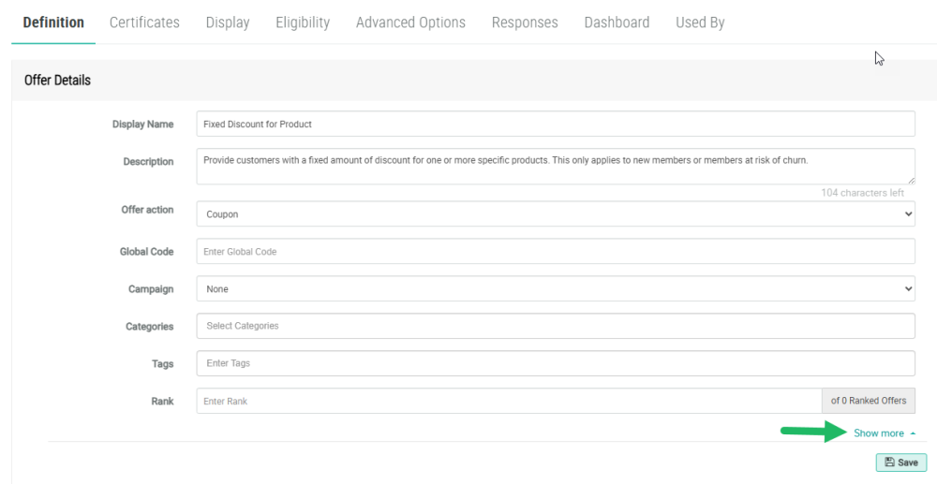Open the Used By tab

tap(700, 22)
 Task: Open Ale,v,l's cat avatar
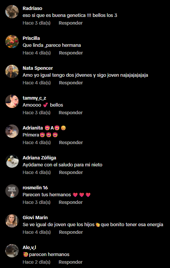[x=12, y=251]
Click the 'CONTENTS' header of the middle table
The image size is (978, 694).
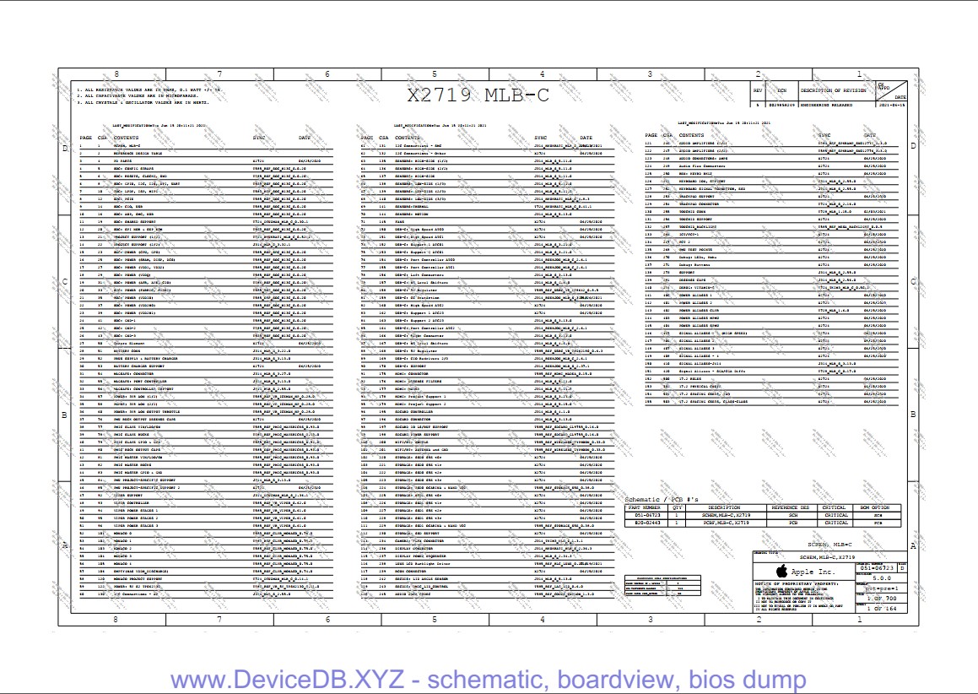(407, 138)
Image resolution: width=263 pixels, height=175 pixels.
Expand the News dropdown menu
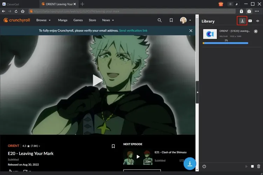pyautogui.click(x=108, y=20)
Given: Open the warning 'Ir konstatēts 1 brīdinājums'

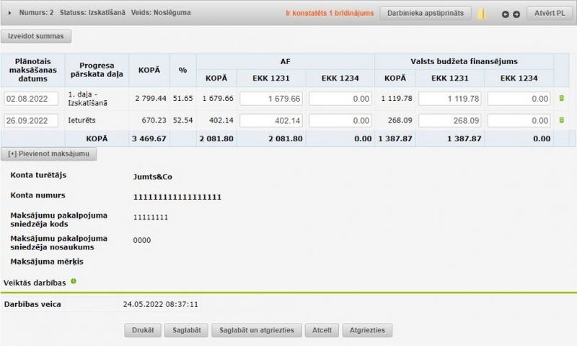Looking at the screenshot, I should [x=330, y=14].
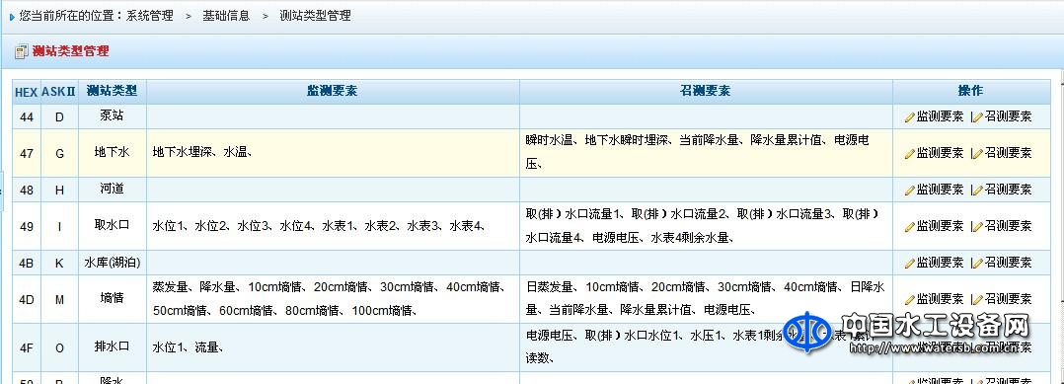Select 测站类型管理 breadcrumb item
The width and height of the screenshot is (1064, 384).
[x=316, y=15]
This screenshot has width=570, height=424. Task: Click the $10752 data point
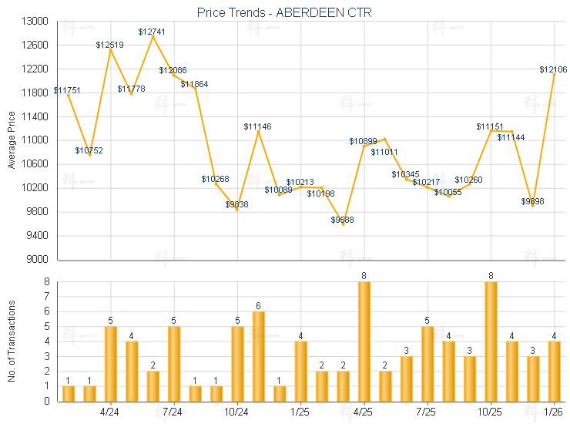pyautogui.click(x=89, y=154)
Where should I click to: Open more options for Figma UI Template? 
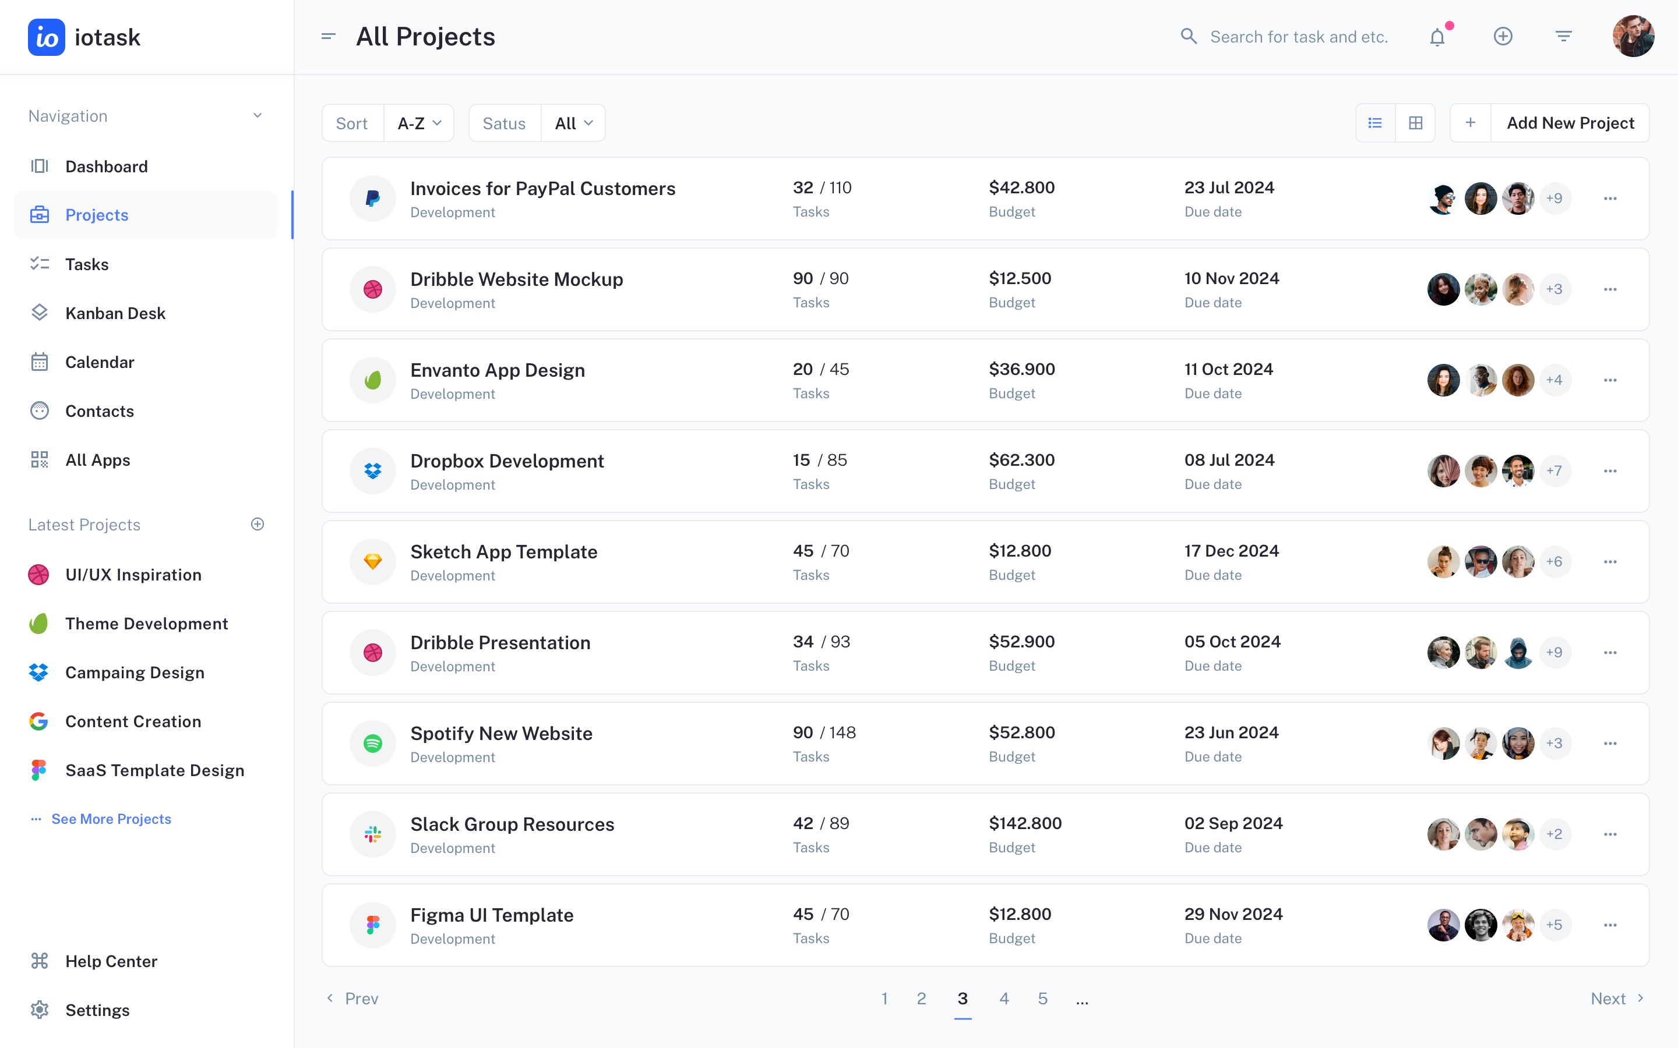[1610, 925]
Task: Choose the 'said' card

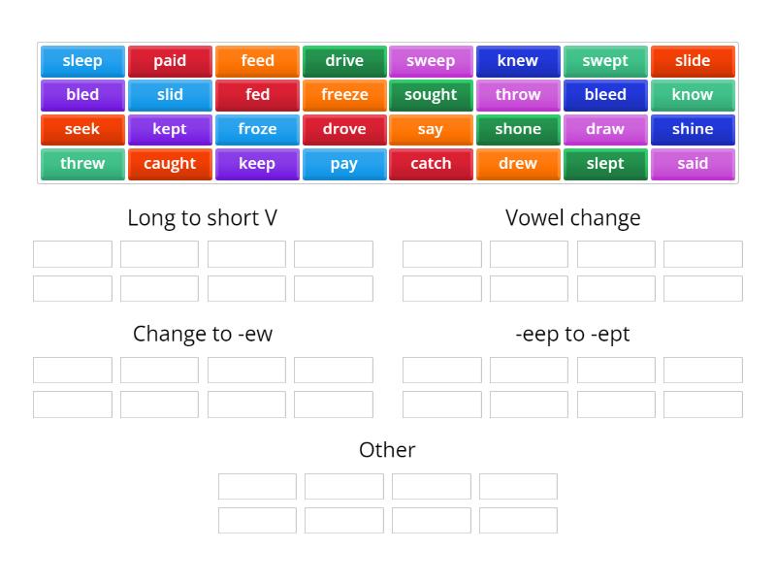Action: 693,164
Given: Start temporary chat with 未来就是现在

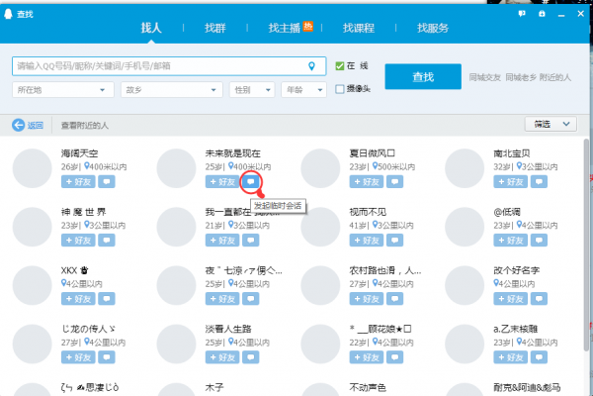Looking at the screenshot, I should [x=251, y=183].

——————————

_PROBLEM DESCRIPTION_.
Rewrite the stretch from the line containing "Task: Choose the 'said' card" through the end of the lines, changing "Given" to "Goal" and keeping everything else the same. Leave the pictures out.

_SOLUTION TO THE EXERCISE_.
Task: Choose the 'said' card

Action: 693,164
Goal: Start temporary chat with 未来就是现在

Looking at the screenshot, I should [x=251, y=183].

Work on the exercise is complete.